Dolly*, 35, is another dancer based in Edinburgh who shares Alina’s concerns. “We’re starting to understand that victim-blaming is nothing but detrimental in the fight against gender-based violence, but I implore people to extend this to women's choice of job,” she says. “Blaming gender-based violence on the existence of clubs and the dancers who choose to work there is also victim-blaming. It stigmatises and marginalises the dancers, which in turn puts them at risk in society.”

“I’m commonly asked: ‘are you safe?’ and the answer is a resounding yes,” she continues. “Clubs are required to have CCTV and door staff – without these, it wouldn’t be safe. If clubs are closed, the demand will still be there and dancers will then have to work at private events with no CCTV or security. To propose a nil cap on clubs is absolutely endangering women.”

“Blaming gender-based violence on the existence of clubs and the dancers who choose to work there is also victim-blaming.

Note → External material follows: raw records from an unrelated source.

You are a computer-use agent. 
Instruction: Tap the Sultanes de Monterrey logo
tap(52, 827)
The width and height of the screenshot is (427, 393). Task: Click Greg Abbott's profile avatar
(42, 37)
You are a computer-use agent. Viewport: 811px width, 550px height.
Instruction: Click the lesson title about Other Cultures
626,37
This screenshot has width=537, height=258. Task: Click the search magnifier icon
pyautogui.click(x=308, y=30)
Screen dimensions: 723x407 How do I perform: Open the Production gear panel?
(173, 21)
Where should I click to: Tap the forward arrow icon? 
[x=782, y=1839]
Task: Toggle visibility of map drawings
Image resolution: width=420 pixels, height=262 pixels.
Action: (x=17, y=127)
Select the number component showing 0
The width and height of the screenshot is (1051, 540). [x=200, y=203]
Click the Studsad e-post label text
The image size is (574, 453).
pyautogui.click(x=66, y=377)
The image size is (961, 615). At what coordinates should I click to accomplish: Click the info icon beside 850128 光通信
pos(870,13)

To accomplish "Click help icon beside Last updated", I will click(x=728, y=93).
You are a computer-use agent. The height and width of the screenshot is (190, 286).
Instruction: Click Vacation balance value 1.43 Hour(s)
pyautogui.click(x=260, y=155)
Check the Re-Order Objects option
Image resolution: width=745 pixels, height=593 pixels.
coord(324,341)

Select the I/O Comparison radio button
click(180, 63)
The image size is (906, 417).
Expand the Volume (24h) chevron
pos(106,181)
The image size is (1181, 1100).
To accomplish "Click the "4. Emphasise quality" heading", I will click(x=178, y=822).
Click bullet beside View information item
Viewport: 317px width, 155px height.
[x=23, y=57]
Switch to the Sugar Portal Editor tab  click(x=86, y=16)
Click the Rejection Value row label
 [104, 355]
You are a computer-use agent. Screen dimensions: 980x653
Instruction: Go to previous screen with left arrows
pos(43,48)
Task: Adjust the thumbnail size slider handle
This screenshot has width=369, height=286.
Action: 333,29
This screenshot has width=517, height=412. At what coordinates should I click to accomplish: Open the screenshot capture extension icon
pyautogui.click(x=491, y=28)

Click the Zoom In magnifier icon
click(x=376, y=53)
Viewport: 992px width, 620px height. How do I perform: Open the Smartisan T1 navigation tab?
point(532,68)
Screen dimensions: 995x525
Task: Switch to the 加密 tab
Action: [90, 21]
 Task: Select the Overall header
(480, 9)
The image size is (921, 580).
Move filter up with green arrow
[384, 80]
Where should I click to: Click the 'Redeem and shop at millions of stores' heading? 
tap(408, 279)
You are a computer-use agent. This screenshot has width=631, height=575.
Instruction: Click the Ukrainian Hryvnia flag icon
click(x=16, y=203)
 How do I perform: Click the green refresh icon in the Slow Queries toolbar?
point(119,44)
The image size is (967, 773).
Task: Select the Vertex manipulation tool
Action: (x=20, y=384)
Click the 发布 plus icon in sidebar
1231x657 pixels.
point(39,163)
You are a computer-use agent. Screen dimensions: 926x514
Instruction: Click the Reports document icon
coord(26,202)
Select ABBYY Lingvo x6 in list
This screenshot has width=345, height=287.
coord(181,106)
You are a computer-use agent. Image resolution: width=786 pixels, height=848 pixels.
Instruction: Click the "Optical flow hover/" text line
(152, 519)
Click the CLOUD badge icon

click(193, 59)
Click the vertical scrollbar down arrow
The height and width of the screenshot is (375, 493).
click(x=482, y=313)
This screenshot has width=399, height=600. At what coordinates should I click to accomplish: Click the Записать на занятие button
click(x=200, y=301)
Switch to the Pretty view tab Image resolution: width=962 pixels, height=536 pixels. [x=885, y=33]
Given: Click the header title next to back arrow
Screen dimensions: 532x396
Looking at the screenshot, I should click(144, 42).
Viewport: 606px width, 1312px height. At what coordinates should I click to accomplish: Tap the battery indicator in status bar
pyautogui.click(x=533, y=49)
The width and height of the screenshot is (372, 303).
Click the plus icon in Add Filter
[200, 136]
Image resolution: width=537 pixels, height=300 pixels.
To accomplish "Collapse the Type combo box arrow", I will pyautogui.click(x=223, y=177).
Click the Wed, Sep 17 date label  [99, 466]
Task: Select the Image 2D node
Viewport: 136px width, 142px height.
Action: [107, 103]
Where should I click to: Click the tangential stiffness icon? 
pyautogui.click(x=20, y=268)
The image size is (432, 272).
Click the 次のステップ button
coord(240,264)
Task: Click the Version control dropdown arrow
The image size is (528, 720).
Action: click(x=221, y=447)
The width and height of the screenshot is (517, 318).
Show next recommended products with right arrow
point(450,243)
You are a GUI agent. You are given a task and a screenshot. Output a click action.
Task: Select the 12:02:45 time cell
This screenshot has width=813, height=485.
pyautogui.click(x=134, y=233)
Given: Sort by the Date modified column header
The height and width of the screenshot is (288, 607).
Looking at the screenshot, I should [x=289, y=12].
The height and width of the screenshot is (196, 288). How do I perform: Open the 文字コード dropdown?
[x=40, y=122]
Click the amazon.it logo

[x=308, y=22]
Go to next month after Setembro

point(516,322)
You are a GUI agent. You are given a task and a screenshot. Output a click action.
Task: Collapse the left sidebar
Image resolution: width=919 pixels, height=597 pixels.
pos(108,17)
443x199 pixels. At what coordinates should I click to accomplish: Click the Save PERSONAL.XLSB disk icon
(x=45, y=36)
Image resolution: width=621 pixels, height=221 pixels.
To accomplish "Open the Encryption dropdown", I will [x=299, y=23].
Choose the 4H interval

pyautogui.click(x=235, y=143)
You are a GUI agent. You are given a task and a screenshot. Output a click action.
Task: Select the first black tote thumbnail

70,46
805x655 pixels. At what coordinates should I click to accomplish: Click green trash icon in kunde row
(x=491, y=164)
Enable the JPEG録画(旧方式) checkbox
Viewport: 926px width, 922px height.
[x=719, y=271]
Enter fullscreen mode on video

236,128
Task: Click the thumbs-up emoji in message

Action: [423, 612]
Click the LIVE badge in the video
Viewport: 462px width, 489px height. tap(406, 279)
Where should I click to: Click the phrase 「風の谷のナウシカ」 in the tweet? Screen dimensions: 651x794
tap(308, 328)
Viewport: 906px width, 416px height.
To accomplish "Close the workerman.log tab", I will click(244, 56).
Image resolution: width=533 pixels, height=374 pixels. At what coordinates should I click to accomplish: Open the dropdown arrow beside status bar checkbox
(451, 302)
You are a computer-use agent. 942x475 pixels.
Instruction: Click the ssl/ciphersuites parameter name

It stigmatises and marginalises the dancers, which in turn puts them at risk in society.” – Dolly

Even if the council don’t close any clubs and instead decide to cap the number of SEVs at four – the current number of operating SEVs – Alina explains that this would give the few bosses who are currently running these venues a complete monopoly in the industry. “This means that they will have no reason to improve their practices for their workers or customers, and that no new, more progressive venues can open,” she explains.

Alexis, 43, is another dancer from Edinburgh who would be affected by the ban. “I would be left with two options: to move away from my family to a city which does allow strip clubs, or stay in Edinburgh so that I can be near my family but put myself at risk by having to do private parties and stag dos where there is no CCTV, bouncers or rules which my customers need to abide by,” she says. 

Closing strip clubs is not going to make it go away. All it will do is push them underground and force the women in the industry to work in dangerous situations. So rather than decreasing violence against women, it will instead be perpetuating it.” Like Alina and Dolly, she too has experienced anxiety in recent months. “I am worried that the job that I have been doing for the past 15 years is going to be taken away from me by people that don’t understand the industry that I work in.” 

“Closing strip clubs is not going to make it go away. All it will do is push them underground” – Alexis

Edinburgh isn’t the only city where strip clubs are facing restrictions – Bristol Council have also proposed banning strip clubs, although they’re yet to set a date for a vote. As is the case with Edinburgh, the proposed ban is intended to stem VAWG but will likely have the opposite effect. Furthermore, data from Avon and Somerset Police found that between 2018 and 2020, sexual assault was far more common in Bristol’s nightclubs than in strip clubs – meaning that this attack on strip clubs is baseless.

Dolly implores councillors to listen to dancers when it comes to voting on capping SEVs. “I understand not everyone is comfortable with the idea of stripping. Everyone is entitled to their opinion and can choose to avoid clubs easily,” she says. “What I do have a problem with is people with biased views making decisions about our clubs, without listening to the opinions and concerns of those who work there.”

We can only hope that councillors show empathy towards strippers and consider what it would be like to be made suddenly unemployed through no fault of your own in the current economic climate. Because despite the industry’s imperfections, sex work is still work, and workers – particularly working-class, female workers – deserve to be protected.